_TRECHO PARA LER_:
%%

São Paulo, Segunda-feira, 13 de Setembro de 1999
Texto Anterior | Próximo Texto | Índice

CRÍTICA
Terror, heróis e clichês

da Reportagem Local

"Lembrar É Resistir" -o título soa piegas, parece infeliz e panfletário. Quem quiser vai ter mais de um motivo para dizer o mesmo da própria peça: é sentimental, idealista, está recheada de chavões de época. Tudo isso é verdade e, no entanto, ao dizê-lo, já se incorre no pecado, no caso imperdoável, da frivolidade.
"Lembrar É Resistir" é ao mesmo tempo mais e menos que teatro, como se, contradizendo a si mesma, nos dissesse que a tortura é inominável. No ambiente do Dops, isso precisa ser levado ao pé da letra; tudo é muito próximo e real para que possa ser encenado; fazê-lo já significa trair o que deve ser dito, conhecido, lembrado.

%%

_REGISTROS EXTRAÍDOS_:
%%

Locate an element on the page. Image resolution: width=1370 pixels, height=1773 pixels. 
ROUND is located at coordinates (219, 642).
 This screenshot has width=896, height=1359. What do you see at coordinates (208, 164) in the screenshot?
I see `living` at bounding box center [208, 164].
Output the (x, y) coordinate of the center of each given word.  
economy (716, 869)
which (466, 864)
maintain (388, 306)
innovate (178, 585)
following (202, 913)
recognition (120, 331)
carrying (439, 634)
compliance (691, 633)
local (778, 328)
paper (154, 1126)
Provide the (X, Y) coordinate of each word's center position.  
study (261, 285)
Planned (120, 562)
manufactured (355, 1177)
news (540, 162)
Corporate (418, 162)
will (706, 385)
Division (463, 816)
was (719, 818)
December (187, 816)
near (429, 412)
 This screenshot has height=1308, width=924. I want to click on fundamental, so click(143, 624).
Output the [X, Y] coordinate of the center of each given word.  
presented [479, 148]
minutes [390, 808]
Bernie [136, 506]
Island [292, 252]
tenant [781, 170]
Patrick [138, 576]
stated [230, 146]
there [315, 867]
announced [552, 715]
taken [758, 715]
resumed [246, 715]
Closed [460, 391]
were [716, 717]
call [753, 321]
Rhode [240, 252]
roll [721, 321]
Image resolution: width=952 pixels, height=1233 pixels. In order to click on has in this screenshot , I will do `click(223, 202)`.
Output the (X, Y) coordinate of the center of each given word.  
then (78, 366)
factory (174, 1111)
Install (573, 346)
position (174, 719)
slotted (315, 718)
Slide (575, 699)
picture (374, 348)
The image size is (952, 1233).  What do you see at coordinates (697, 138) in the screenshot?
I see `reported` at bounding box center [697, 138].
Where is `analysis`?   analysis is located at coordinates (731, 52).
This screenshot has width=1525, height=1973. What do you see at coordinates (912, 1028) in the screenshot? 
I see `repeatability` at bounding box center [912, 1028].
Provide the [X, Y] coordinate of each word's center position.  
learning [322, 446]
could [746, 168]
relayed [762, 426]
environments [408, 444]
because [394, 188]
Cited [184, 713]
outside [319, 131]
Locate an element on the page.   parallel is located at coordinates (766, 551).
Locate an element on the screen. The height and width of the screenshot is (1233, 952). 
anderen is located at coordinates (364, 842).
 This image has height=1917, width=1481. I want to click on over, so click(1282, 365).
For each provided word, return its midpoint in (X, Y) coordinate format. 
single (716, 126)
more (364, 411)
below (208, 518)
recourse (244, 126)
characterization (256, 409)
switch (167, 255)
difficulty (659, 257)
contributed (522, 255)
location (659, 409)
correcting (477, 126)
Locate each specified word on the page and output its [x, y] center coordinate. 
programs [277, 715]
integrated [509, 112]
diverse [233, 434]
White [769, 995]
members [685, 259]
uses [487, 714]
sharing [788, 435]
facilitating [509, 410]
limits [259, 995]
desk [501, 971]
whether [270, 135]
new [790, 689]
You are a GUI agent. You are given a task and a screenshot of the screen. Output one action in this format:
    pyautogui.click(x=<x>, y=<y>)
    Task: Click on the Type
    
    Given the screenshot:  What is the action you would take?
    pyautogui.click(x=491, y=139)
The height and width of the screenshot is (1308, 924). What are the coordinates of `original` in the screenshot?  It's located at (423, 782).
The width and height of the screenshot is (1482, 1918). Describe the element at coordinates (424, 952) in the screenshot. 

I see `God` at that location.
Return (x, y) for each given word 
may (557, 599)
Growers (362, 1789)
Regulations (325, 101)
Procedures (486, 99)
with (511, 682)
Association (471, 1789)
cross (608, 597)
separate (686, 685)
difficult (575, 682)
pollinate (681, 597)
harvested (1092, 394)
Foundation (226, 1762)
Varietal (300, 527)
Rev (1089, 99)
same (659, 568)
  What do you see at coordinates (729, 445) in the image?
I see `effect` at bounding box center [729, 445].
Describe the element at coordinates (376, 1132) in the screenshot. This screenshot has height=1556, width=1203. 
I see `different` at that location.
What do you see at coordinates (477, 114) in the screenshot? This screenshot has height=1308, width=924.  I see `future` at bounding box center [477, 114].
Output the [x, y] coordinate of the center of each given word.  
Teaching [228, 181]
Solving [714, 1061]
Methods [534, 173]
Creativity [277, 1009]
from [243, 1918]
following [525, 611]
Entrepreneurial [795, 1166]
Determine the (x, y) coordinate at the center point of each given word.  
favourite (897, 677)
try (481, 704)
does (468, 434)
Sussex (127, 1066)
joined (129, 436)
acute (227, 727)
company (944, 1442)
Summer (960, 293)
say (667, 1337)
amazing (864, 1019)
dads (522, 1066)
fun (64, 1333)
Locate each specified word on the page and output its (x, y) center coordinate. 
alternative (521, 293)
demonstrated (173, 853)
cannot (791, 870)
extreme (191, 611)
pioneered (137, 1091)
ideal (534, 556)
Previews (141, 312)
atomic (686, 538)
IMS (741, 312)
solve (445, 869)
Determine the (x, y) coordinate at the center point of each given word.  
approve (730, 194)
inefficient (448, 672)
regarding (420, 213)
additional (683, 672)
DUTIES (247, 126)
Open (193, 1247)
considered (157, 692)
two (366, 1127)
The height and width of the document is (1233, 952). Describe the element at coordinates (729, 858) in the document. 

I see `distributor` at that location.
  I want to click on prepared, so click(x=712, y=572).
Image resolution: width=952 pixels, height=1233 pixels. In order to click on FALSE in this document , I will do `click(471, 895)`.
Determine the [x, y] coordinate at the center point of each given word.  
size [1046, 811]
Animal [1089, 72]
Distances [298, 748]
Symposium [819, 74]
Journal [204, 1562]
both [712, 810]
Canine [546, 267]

%%

_TAREFAS A FAZER_:
a) De acordo com a crítica, por que a tortura não pode ser encenada no ambiente do Dops? Responda em até três frases.
b) Transcreva da crítica, sem mudar nada, tudo o que vai de "da Reportagem Local" até "imperdoável, da frivolidade.".
Os registros não entram em nada disto.

_RESPOSTAS POR TAREFA_:
a) Porque, no ambiente do Dops, tudo é muito próximo e real para que possa ser encenado. Encenar a tortura ali já seria trair o que deve ser dito, conhecido e lembrado.

b)
da Reportagem Local

"Lembrar É Resistir" -o título soa piegas, parece infeliz e panfletário. Quem quiser vai ter mais de um motivo para dizer o mesmo da própria peça: é sentimental, idealista, está recheada de chavões de época. Tudo isso é verdade e, no entanto, ao dizê-lo, já se incorre no pecado, no caso imperdoável, da frivolidade.